▶ **What you are asked to do**:
Quote exactly and only this range of lines in the data below: the line that holds "Continue shopping (195, 275)" to the line that holds "GET INVOLVED", both included.

+===+

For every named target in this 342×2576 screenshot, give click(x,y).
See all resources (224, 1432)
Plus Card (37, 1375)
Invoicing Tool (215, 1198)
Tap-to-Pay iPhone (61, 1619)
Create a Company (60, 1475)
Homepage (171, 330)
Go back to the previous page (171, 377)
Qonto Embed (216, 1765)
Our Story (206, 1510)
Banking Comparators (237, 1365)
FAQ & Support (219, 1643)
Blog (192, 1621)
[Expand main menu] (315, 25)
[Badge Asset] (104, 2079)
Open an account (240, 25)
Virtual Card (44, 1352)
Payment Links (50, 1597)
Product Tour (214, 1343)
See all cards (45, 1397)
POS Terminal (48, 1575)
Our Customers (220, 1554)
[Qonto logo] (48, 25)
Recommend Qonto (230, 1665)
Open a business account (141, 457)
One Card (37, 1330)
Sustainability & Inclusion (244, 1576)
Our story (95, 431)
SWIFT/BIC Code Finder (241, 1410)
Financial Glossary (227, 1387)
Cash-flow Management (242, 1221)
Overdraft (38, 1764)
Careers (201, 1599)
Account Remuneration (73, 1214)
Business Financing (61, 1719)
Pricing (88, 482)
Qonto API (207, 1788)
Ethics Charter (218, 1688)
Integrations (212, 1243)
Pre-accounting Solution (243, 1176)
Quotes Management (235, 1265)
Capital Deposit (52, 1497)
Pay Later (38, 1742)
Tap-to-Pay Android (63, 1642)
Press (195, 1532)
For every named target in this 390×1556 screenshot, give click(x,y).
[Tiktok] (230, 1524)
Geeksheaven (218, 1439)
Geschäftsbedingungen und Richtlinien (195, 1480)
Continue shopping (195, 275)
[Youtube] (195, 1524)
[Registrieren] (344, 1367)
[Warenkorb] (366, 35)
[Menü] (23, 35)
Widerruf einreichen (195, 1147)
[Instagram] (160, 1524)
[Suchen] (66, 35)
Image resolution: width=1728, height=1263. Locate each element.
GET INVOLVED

+===+

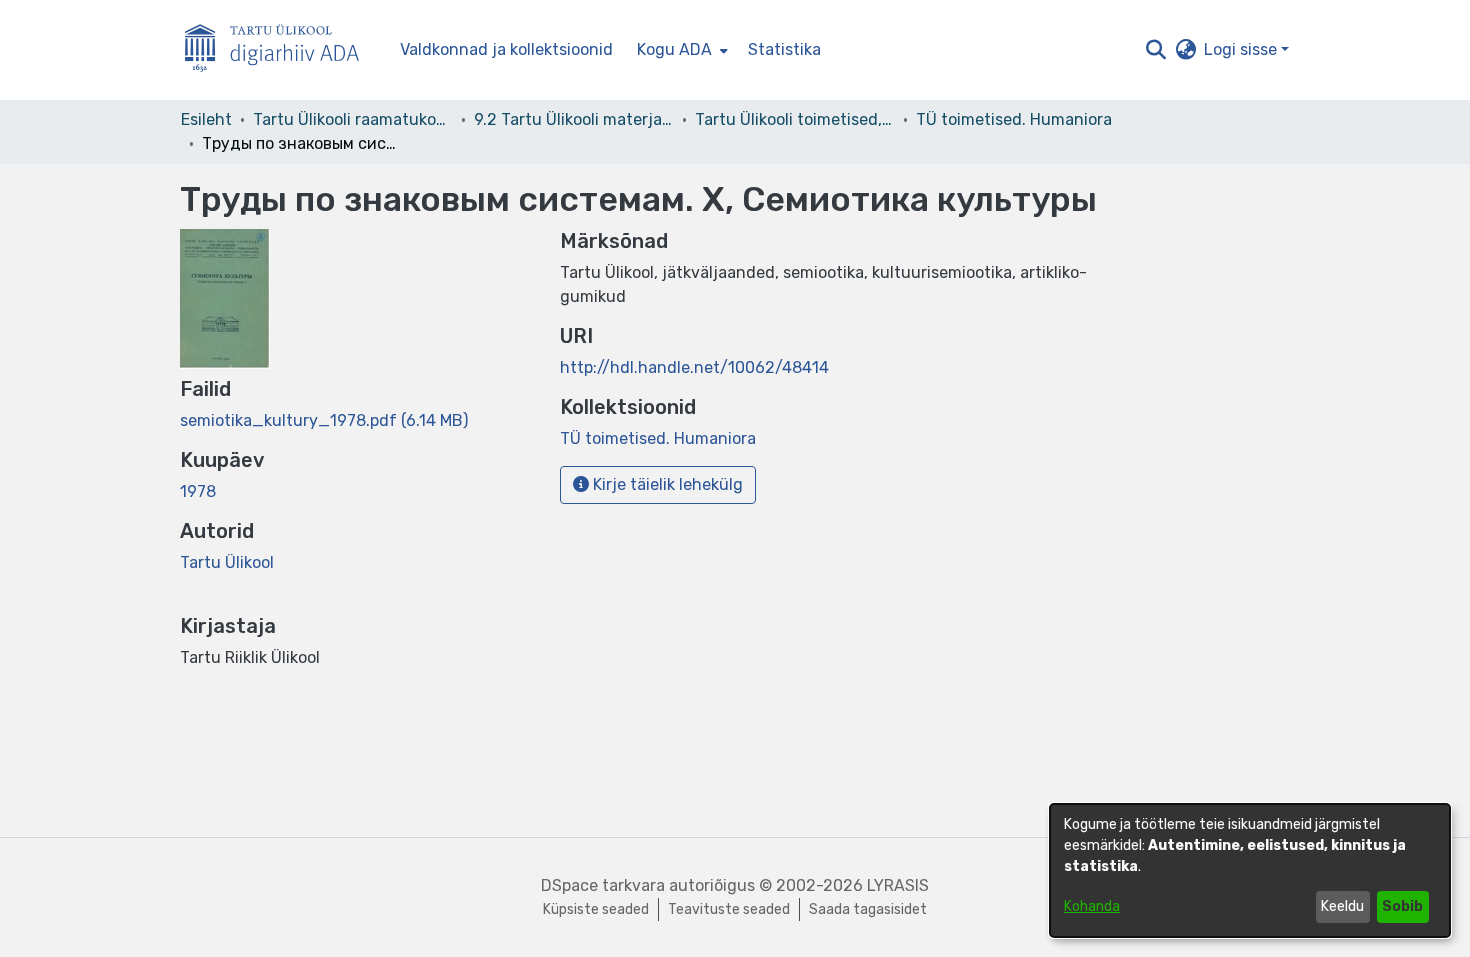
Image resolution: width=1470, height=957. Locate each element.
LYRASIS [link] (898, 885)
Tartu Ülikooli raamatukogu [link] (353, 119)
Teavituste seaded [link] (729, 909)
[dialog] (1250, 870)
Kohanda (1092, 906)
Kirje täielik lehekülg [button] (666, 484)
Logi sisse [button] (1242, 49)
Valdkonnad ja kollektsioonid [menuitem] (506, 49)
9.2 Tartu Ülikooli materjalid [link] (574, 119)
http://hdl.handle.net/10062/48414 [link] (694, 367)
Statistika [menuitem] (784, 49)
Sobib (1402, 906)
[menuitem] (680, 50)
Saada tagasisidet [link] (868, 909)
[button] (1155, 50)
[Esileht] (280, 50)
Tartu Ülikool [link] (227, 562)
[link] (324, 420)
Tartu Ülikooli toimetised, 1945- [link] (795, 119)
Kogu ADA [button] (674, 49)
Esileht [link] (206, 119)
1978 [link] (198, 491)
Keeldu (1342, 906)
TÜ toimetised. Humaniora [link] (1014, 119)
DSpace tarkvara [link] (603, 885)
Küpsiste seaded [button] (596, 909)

+===+

▶ **Result for this task**:
Continue shopping (195, 275)
[Youtube] (195, 1524)
[Registrieren] (344, 1367)
[Warenkorb] (366, 35)
[Menü] (23, 35)
Widerruf einreichen (195, 1147)
[Instagram] (160, 1524)
[Suchen] (66, 35)
Image resolution: width=1728, height=1263. Locate each element.
GET INVOLVED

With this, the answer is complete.